PROBLEM TO SOLVE: Repeat exactly, and only, the lines running from the one that holds "universitas muhammadiyah (425, 2353)" to the end of the records.

(Stored dataset items)
┏━━

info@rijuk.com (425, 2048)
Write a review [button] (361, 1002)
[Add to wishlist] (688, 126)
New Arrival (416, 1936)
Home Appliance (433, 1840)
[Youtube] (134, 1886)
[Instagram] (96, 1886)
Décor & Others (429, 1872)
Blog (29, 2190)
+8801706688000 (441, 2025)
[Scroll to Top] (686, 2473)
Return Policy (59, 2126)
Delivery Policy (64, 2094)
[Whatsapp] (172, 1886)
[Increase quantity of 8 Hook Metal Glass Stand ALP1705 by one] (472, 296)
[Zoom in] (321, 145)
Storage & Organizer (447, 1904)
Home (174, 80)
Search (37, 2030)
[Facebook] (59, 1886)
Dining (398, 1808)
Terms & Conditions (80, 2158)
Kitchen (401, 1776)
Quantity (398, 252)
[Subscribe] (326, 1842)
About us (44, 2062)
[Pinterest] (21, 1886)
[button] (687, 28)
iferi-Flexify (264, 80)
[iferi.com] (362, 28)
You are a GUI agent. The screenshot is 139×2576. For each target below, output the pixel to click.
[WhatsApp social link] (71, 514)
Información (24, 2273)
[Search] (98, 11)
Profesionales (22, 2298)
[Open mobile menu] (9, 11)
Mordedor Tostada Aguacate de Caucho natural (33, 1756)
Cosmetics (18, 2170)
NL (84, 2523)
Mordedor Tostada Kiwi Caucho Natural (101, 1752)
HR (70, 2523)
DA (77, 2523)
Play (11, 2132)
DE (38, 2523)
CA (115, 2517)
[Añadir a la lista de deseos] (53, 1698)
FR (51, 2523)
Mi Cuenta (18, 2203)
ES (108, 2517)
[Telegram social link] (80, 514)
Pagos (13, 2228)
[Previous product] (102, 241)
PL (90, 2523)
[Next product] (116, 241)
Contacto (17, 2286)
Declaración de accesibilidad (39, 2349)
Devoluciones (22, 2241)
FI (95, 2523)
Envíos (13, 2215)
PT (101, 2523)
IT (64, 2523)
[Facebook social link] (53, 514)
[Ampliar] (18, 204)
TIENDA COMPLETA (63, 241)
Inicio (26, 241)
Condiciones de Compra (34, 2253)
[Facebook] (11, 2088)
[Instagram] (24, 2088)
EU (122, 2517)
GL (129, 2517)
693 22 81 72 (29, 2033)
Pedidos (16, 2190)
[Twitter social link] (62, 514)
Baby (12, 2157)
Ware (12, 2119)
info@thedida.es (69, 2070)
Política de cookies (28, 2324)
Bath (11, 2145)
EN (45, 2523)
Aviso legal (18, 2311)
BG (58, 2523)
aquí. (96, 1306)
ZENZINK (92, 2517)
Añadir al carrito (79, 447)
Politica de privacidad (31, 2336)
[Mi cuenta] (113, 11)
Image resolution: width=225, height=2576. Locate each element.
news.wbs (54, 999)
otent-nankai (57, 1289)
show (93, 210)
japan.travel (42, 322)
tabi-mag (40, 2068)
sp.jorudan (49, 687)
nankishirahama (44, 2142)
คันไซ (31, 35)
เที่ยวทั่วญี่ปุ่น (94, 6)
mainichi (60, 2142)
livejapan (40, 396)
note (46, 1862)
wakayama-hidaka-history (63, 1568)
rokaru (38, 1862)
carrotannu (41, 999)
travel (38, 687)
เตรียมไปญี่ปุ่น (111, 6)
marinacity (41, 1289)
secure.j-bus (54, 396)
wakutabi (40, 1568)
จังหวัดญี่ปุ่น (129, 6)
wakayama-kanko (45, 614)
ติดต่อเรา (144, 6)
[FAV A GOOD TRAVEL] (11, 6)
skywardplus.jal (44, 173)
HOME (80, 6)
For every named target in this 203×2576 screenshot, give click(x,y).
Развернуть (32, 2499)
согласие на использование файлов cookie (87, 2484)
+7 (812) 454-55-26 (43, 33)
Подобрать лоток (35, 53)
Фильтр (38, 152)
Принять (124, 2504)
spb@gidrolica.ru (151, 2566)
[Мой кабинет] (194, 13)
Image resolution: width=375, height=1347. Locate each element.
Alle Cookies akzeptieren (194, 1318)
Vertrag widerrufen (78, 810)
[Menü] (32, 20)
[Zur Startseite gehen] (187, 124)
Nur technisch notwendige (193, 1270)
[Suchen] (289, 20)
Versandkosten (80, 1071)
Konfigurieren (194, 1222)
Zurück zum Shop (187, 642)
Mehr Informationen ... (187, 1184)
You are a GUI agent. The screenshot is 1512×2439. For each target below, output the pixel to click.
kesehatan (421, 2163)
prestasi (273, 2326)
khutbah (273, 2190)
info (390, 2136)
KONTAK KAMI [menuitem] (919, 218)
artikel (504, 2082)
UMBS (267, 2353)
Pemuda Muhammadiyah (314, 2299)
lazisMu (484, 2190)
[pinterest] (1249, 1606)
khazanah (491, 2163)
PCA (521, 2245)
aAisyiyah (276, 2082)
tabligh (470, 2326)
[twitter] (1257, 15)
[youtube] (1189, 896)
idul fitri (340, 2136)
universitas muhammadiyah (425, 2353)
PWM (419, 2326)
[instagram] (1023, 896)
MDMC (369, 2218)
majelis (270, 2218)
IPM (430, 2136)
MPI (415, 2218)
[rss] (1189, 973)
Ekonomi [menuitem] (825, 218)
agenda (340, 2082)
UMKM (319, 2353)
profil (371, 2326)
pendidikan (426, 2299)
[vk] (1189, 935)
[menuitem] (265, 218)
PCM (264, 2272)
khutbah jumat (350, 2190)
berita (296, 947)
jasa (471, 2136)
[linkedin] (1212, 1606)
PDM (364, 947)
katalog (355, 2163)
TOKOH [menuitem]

┗━━

REPLY:
universitas muhammadiyah (425, 2353)
PWM (419, 2326)
[instagram] (1023, 896)
MDMC (369, 2218)
majelis (270, 2218)
IPM (430, 2136)
MPI (415, 2218)
[rss] (1189, 973)
Ekonomi [menuitem] (825, 218)
agenda (340, 2082)
UMKM (319, 2353)
profil (371, 2326)
pendidikan (426, 2299)
[vk] (1189, 935)
[menuitem] (265, 218)
PCM (264, 2272)
khutbah jumat (350, 2190)
berita (296, 947)
jasa (471, 2136)
[linkedin] (1212, 1606)
PDM (364, 947)
katalog (355, 2163)
TOKOH [menuitem]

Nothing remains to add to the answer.